Eduardo CesarAlém dos genes
O grupo de Templeton demonstrou que variações em um gene específico, responsável pela produção da apolipoproteína E (apoE), permitiam estimar o risco de desenvolver bloqueios de gordura nas artérias que irrigam o coração, em estudo feito anos atrás com pacientes idosos da Clínica Mayo, em Minnesota. Na década de 1980, Charles Sing demonstrou que, isoladamente, o gene da apoE permite prever parte do risco de desenvolver doenças coronarianas. Essa proteína liga-se a um dos tipos de colesterol e permite que seja transportado do intestino, onde é absorvido, para os diferentes órgãos e tecidos do corpo – entre eles, o cérebro.

## TRECHOS DE DADOS:
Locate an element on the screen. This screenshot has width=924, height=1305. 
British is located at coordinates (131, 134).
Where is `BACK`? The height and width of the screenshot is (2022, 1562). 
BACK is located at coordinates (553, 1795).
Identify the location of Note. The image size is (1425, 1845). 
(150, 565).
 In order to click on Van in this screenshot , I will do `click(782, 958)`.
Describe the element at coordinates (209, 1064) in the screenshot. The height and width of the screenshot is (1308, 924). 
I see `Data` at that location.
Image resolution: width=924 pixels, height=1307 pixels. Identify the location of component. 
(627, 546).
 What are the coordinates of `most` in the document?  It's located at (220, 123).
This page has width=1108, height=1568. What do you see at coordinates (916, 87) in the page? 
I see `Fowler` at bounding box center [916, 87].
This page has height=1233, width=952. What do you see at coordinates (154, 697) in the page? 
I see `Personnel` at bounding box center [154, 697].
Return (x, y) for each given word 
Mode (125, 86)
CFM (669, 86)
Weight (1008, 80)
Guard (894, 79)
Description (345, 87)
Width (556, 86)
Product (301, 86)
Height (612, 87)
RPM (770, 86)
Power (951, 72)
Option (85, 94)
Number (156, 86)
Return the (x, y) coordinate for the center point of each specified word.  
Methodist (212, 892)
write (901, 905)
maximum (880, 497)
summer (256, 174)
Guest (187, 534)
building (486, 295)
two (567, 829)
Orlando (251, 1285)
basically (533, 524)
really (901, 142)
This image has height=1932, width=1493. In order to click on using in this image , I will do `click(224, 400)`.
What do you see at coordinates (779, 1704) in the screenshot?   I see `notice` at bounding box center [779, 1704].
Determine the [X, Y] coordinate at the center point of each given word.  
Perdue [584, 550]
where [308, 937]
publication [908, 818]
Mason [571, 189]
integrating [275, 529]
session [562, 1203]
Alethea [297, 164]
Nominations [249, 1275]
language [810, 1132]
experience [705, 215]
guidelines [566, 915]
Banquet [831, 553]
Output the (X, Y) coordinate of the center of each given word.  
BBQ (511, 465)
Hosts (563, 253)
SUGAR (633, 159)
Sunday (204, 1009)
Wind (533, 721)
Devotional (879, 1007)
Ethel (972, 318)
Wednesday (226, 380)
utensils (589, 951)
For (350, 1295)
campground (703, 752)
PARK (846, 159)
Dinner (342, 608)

## TAREFA PROPOSTA:
Reescreva em forma de lista, com seus fatos principais, o parágrafo do texto para leitura que começa com "O grupo de Templeton demonstrou".

## RESULTADO DO EXERCÍCIO:
- Em estudo feito anos atrás com pacientes idosos da Clínica Mayo, em Minnesota, o grupo de Templeton mostrou que variações no gene da apolipoproteína E (apoE) permitiam estimar o risco de bloqueios de gordura nas artérias que irrigam o coração.
- Na década de 1980, Charles Sing mostrou que o gene da apoE, isoladamente, permite prever parte do risco de doenças coronarianas.
- A apoE liga-se a um dos tipos de colesterol e permite que ele seja transportado do intestino, onde é absorvido, para os órgãos e tecidos do corpo, entre eles o cérebro.